I have been given the following set of production rules $P$ for a grammar $G(A) = \newcommand{\perm}[1]{\left\langle #1 \right\rangle}\perm{\Sigma, V, P, S}$, generated from a pushdown automaton $A = \perm{Q, \Sigma, \Gamma, \delta, q_0, F}$, that recognizes the language $\newcommand{\lang}{\mathcal L}\lang = \newcommand{\set}[1]{\left\{ #1 \right\}}\newcommand{\Nset}{\mathbb{N}}\set{0^n1^n \mid n \in \Nset \cup \set{0}}$:
\begin{align*} \newcommand{\rewrite}{\longrightarrow} \perm{q, Sp} \in \delta(s,\epsilon, \epsilon) &: A(s, \epsilon, f) \rewrite A(q, S, q) A( q, p, f ) \\ \perm{q, \epsilon} \in \delta(q, 0, 0) &: A(q, 0, q) \rewrite 0 \\ \perm{q, \epsilon} \in \delta(q, 1, 1) &: A(q, 1, q) \rewrite 1 \\ \perm{q, 0S1} \in \delta(q, \epsilon, S) &: A(q, S, q) \rewrite A(q, 0, q) A(q, S, q) A(q, 1, q) \\ \perm{q, \epsilon} \in \delta(q, \epsilon, S) &: A(q, S, q) \rewrite \epsilon \\ \perm{f, \epsilon} \in \delta(q, \epsilon, S) &: A(q, p, f) \rewrite \epsilon, \end{align*} In addition to these, we have the following productions related to the initial and accepting states $s$ and $f$ of the automaton $A$: $$ S \rewrite A(s, \epsilon, s), \quad A(s, \epsilon, s) \rewrite \epsilon \quad\text{and}\quad S \rewrite A(s, \epsilon, f)\,. $$
I'm supposed to transform this grammar into Chomsky normal form, but to this end I would need to first find out which of the variables or non-terminals $v \in V$ are generating, as in a word of the language $\lang$ can be derived from them: $\newcommand{\derive}{\Longrightarrow} v \derive_G^\ast x \in \lang$.

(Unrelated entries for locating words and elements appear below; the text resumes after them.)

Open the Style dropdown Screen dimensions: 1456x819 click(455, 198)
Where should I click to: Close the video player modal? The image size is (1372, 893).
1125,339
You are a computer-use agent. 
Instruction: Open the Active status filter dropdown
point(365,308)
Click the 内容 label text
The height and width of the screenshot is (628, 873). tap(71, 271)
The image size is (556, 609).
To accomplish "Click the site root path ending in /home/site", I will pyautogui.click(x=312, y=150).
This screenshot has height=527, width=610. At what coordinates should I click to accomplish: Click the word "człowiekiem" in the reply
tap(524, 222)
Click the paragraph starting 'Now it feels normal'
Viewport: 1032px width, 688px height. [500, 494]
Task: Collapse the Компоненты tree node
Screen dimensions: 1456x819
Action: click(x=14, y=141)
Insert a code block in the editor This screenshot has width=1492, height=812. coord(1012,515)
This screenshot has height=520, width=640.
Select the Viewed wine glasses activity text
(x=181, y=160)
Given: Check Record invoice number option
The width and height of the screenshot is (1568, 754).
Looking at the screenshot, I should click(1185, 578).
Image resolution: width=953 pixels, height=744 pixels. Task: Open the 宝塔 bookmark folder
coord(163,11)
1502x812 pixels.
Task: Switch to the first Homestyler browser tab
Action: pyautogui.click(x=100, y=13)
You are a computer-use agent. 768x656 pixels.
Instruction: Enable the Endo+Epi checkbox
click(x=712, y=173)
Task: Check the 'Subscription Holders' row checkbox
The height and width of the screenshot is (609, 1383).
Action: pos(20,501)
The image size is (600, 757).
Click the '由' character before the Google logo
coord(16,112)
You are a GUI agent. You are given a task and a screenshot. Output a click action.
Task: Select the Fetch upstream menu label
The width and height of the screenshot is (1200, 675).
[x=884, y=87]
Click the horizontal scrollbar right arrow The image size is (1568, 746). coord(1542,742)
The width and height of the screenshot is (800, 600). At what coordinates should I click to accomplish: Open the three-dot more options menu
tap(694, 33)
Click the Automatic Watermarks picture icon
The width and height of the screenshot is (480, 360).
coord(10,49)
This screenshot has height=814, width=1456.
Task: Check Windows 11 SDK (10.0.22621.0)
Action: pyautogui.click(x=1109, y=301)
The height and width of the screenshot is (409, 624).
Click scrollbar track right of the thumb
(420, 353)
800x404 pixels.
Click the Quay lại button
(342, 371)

The following algorithm to find out whether a variable $V_i$ is generating can be used:
- Mark all alphabet of the language as generating (which makes sense as there is no non-empty language without the alphabet).
- Mark all variables $V_i$ in the rules $V_i\rewrite v$, where the string $v$ only contains generating symbols as generating.
- Repeat step 2 until all symbols have all either been marked as generating or not.
Now obviously the variables $A(q, 0, q)$ and $A(q, 1, q)$ are generating, as the alphabet $0$ and $1$ are generating. But what about the variables $S$, $A(s,\epsilon,s)$, $A(q, S, q)$ and $A(q, p, f)$? The empty string $\epsilon$ is obviously a part of the language $\lang$, but can it be considered as a part of the alphabet $\Sigma$?
If it can, then the symbols $A(s, \epsilon, s)$, $S$ and $A(q, p, f)$ are also generating. But what about $A(q, S, q)$? It is used in its own definition, so can it be considered generating? If this is the case, then there would be no simplifying the production rules.
But is this the case?